Manifesto 1890

Operai e contadini,
ancora una volta il governo chiama una parte di voi a nominare i deputati.

Non ci andate. Coloro che oggi vi adulano, vi carezzano e vi fan mille promesse, ritorneranno a speculare sul vostro sudore e sul vostro sangue. Se davvero codesti signori vi volessero tanto bene quanto dicono, perché non incominciano a lasciarvi la roba vostra? Voi lavorate come bestie, producete tutto, e non avete fame per sfamarvi, non avete tetto sotto cui ricoverarvi; e coloro che tutto vi tolgono, il proprietario che vi ruba il raccolto, il padrone di casa che vi spilla gli ultimi centesimi per permettervi di abitare in un canile, l’industriale che vi lascia intristire accanto ad una macchina e si appropria di quello che producete, vengono qui a parlarvi dei vostri interessi e a domandarvi il voto!

Non glielo date, qualunque sia il partito da cui s’intitolano. Azzurri, o rossi, o neri, i signori sono tutti nemici vostri perché tutti vivono sul vostro sudore. Votando, voi accettereste le vostre misere condizioni, perdereste perfino il diritto di lamentarvi.

Né crediate di potere, come vi danno ad intendere, mandare al parlamento dei compagni vostri, che lavorano e soffrono come voi. Può forse riuscire deputato il sincero contadino che lavora 14 ore al giorno per 14 soldi? O il minatore disfatto da un lavoro bestiale che lo fa vecchio ai venti anni? O l’operaio che s’abbrutisce in una fabbrica e non riesce a sfamare la famiglia? E quand’anche, per impossibile, dei disgraziati compagni vostri riuscissero deputati, che cosa potrebbero fare in mezzo a gente ricca, potente ed istruita in tutte le arti della corruzione e dell’inganno?

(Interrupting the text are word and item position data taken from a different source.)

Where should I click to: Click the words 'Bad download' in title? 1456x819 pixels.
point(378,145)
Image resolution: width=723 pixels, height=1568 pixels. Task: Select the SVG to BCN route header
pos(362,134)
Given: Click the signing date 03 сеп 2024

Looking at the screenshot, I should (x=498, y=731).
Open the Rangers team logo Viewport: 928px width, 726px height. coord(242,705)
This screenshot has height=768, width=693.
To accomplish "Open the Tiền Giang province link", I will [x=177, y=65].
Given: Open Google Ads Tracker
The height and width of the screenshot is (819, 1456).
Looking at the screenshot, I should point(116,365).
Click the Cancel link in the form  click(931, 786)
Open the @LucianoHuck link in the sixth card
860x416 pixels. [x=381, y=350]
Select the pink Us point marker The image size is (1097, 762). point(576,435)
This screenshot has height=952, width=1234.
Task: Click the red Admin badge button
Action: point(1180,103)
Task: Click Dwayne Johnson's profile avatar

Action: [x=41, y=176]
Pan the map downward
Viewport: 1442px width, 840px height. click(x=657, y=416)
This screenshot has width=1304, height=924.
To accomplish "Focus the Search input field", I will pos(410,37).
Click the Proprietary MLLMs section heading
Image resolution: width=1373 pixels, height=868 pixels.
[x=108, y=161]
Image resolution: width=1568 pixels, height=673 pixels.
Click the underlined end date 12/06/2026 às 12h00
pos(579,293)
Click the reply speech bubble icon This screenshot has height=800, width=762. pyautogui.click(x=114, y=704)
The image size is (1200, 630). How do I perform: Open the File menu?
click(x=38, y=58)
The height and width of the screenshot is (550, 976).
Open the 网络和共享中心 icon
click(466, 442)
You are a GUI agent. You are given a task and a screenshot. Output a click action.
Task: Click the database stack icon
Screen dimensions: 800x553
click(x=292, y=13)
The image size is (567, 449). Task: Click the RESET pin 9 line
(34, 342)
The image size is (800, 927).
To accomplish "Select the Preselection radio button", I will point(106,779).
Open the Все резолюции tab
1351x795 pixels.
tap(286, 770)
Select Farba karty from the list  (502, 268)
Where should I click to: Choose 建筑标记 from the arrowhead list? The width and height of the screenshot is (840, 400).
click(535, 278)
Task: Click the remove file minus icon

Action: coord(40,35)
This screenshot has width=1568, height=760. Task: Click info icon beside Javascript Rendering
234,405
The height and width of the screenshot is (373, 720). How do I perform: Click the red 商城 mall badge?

Chiamati ad occuparsi di questioni che non intendono, d’interessi che non li riguardano, intimiditi e lusingati, beffeggiati con spirito, soccorsi con delicatezza, ubriacati dalle speranze e paurosi di ritornare nell’orrida posizione di lavoratori, che cosa potrebbero fare se non diventare servi del governo e dei deputati signori come già sono servi dei signori proprietari?

Votando, Voi non avete che una scelta sola. O nominate i signori oppure cascate in mano ai politicanti di mestiere, che è gente che sta al servizio dei signori, o che i signori e il governo sopportano, perché serve a gettar polvere negli occhi del popolo e trastullarlo con lotte inutili e con speranze impossibili. E poi, siete liberi voi di votare per chi vi piace, quando il padrone vi può togliere il pane se non votate per chi vuole lui? E avete voi il tempo ed i mezzi per controllare tutte le fandonie che i candidati vengono a raccontarvi?

Quante volte vi han ripetuto le stesse promesse! Quanti uomini dalle belle parole si sono presentati a voi salvatori! Voi avete creduto loro, li avete sostenuti ed aiutati a salire in alto; e poi? Gli eletti sono andati a godersi le delizie del potere e voi avete continuato a mangiare polenta senza sale, o erba cotta nell’acqua. Si è forse alleggerito il vostro lavoro? È cresciuto, almeno un poco, lo scarso pane dei vostri figlioli? Vi è forse lasciato un po’ più di libertà e di dignità? No; al contrario la vostra posizione diviene sempre peggiore. E dopo questo sarete tanto sciocchi da dare ascolto ai ciarlatani che vi domandano il voto per loro stessi o per i loro amici? Non votate! Lasciate che i signori si azzuffino tra di loro per dividersi le vostre spoglie; e voi pensate a non farvi spogliare né dagli uni, né dagli altri. Pensate a liberarvi da voi, poiché sarebbe assurdo sperare l’emancipazione da coloro che vivono dei mali vostri.

Operai e contadini,
per essere liberi e felici voi avete bisogno innanzi tutto di liberarvi di codesti ladri di padroni, e del governo che li sostiene. (…) Il governo ed i signori sono forti, perché voi avete paura. Unitevi, rivoltatevi, ed il governo andrà in fascio ed i signori scapperanno. (…)

Che aspettate? Non v’è più sangue dunque nelle vostre vene esauste? Nessuna sofferenza è troppo grande per la vostra pazienza? Nessun insulto arriva a rivoltare il vostro orgoglio avvilito? (…)

L’astensione è il guanto di sfida, la dichiarazione ufficiale di guerra, che il popolo lancia ai suoi dominatori. Alla vigilia della battaglia nulla vi deve essere di comune tra schiavi e tiranni, tra sfruttati e sfruttatori. Guerra e guerra a morte.